▶ Problems
1 > Name each baseline method listed in the baseline forecasting notebook.
2 > Echo the part of the baseline forecasting notebook that starts with "Load the complete" and goes on through "df = pd.read_csv(data_path)".

# Baseline Forecasting Models

This notebook establishes baseline forecasting performance using simple statistical methods. These baselines serve as benchmarks that more sophisticated models (Prophet, SARIMAX, XGBoost) should outperform.

## Baseline Methods
1. **Naive Forecast**: Last observed value
2. **Seasonal Naive**: Same month from previous year
3. **Moving Average**: 3-month and 6-month rolling averages
4. **Linear Trend**: Simple linear regression

## Forecast Horizon
- **Training**: January 2022 - December 2024 (36 months)
- **Validation**: January 2025 - June 2025 (6 months)
- **Forecast**: July 2025 - December 2026 (18 months)

In [1]:
import pandas as pd
import numpy as np
import plotly.graph_objects as go
from plotly.subplots import make_subplots
from pathlib import Path
from sklearn.metrics import mean_absolute_error, mean_squared_error, mean_absolute_percentage_error
import warnings
warnings.filterwarnings('ignore')

print("✓ Libraries imported successfully")

✓ Libraries imported successfully


## Section 1: Load Time Series Data

Load the complete company-level time series created in notebook 08.

In [2]:
# Load company-level time series
data_path = Path('../data/processed/monthly_aggregated_full_company.parquet')

if not data_path.exists():
    # Try CSV if Parquet doesn't exist
    data_path = Path('../data/processed/monthly_aggregated_full_company.csv')
    df = pd.read_csv(data_path)
    df['date'] = pd.to_datetime(df['date'])
    df['year_month'] = pd.to_datetime(df['year_month']).dt.to_period('M')

Data on finding visible targets:

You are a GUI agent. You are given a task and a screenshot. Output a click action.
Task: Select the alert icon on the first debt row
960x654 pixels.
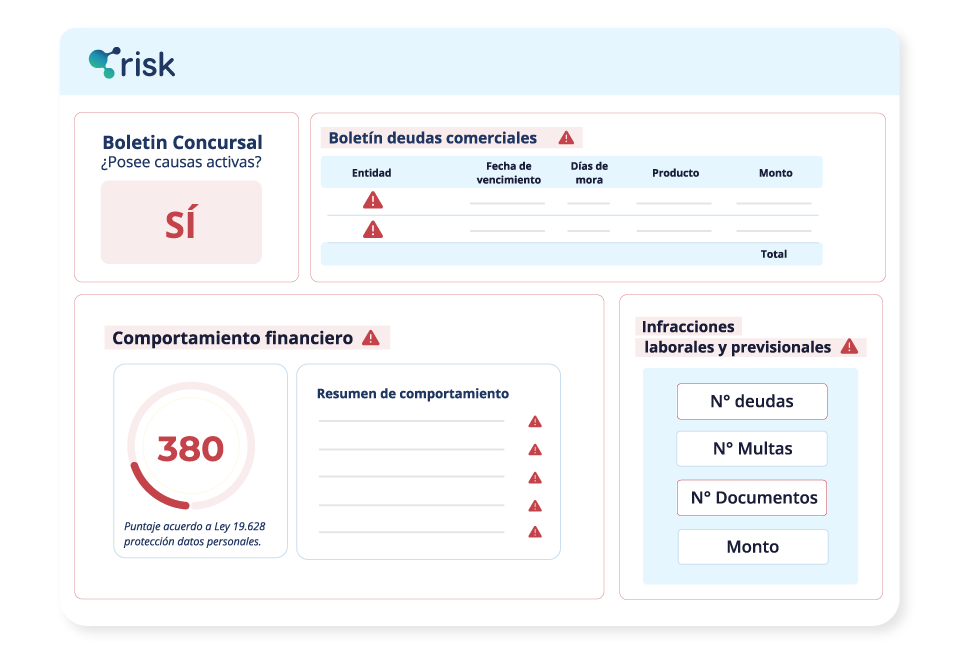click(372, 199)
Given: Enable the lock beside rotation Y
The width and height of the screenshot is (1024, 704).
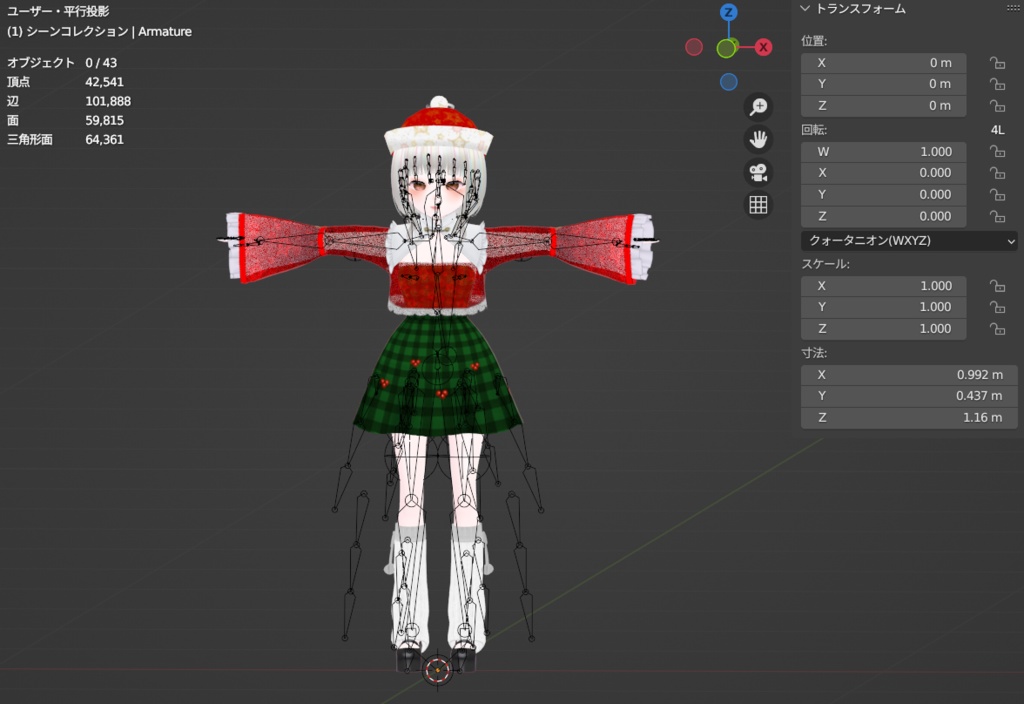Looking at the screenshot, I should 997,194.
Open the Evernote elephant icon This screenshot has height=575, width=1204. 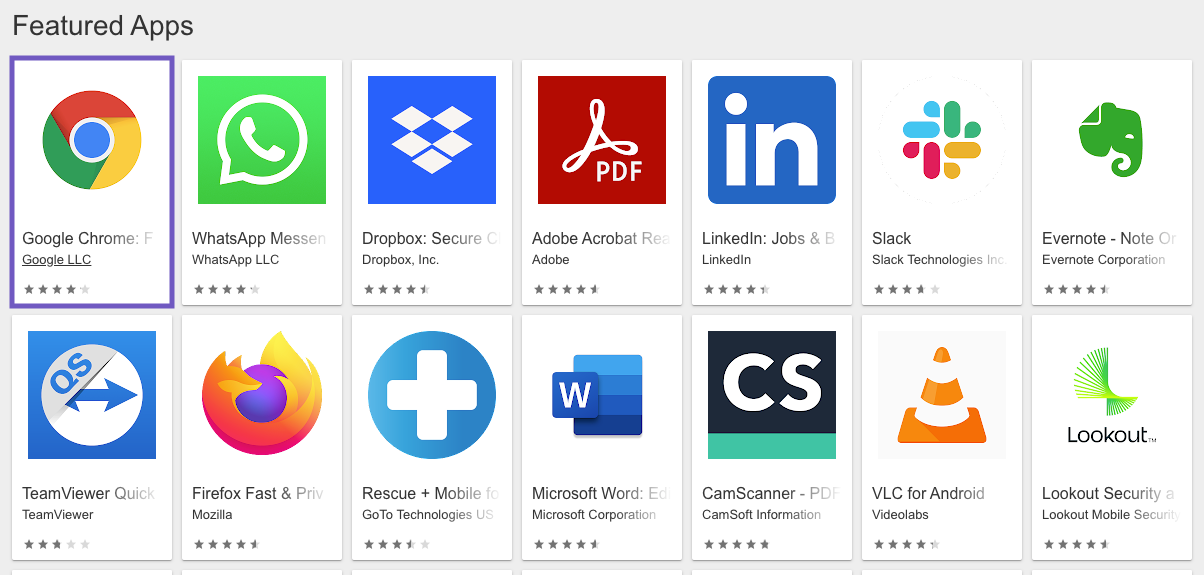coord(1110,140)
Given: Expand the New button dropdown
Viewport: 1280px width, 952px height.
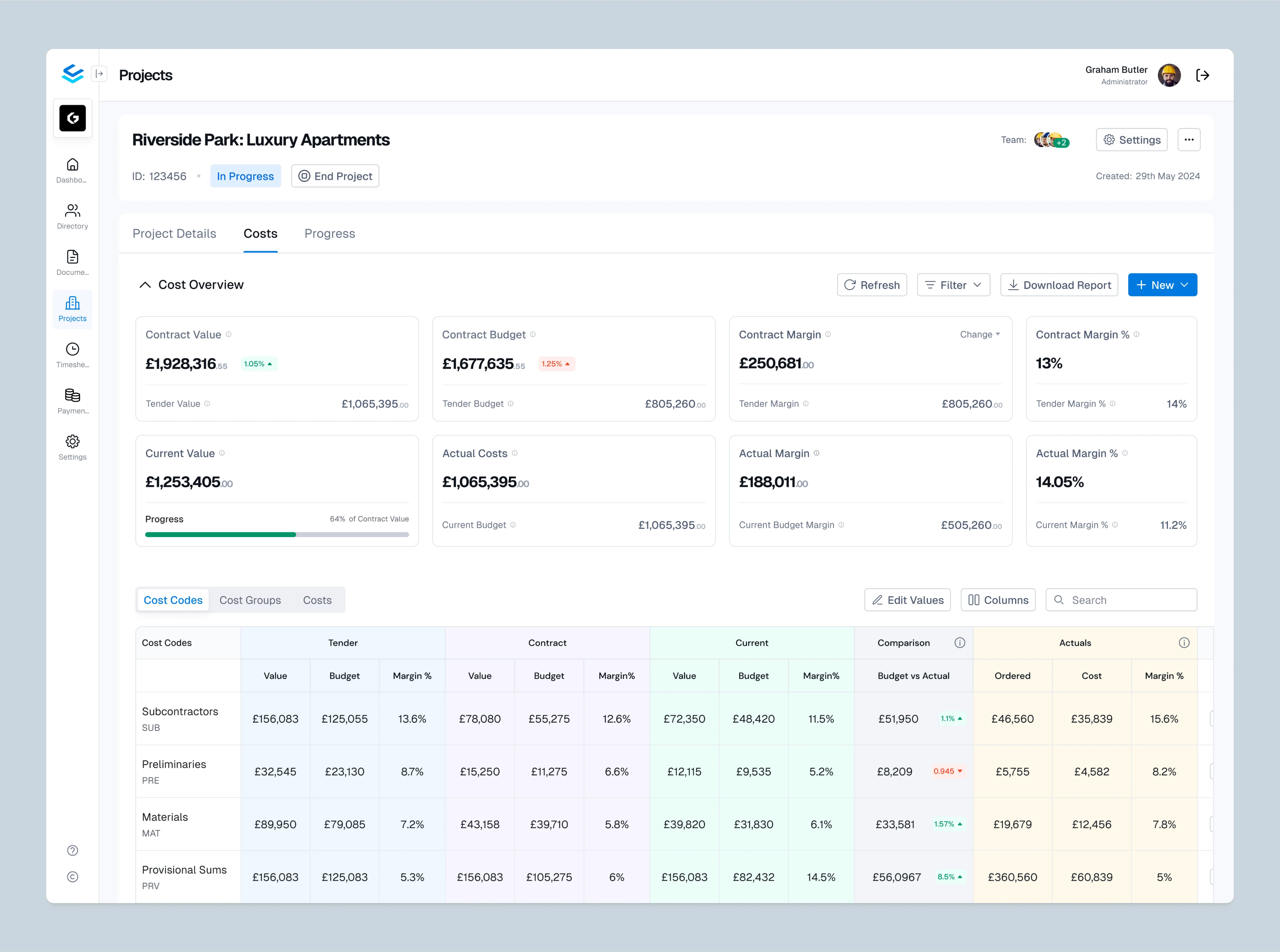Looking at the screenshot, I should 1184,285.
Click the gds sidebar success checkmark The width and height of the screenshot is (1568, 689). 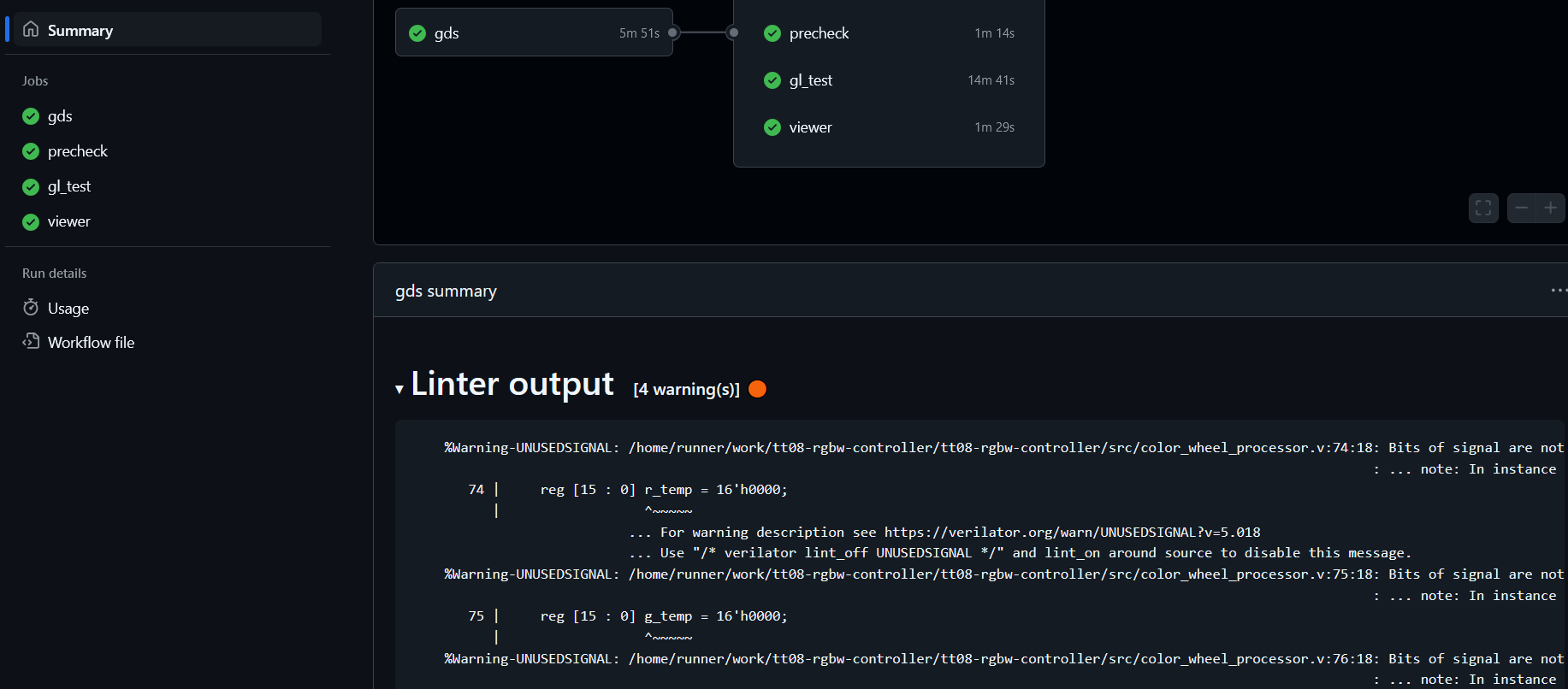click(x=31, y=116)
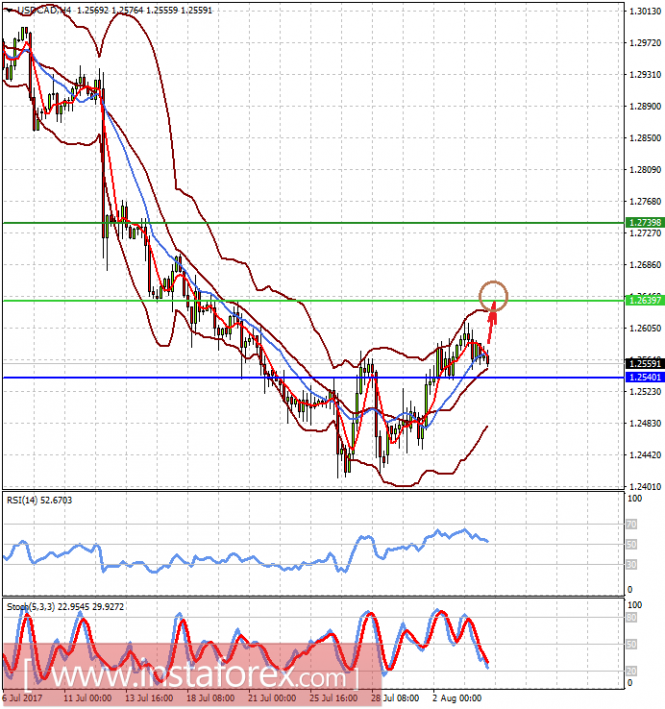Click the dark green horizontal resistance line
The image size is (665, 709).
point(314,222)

▶ Answers to the exercise
1 > Naive Forecast, Seasonal Naive, Moving Average, Linear Trend

2 >
Load the complete company-level time series created in notebook 08.

In [2]:
# Load company-level time series
data_path = Path('../data/processed/monthly_aggregated_full_company.parquet')

if not data_path.exists():
    # Try CSV if Parquet doesn't exist
    data_path = Path('../data/processed/monthly_aggregated_full_company.csv')
    df = pd.read_csv(data_path)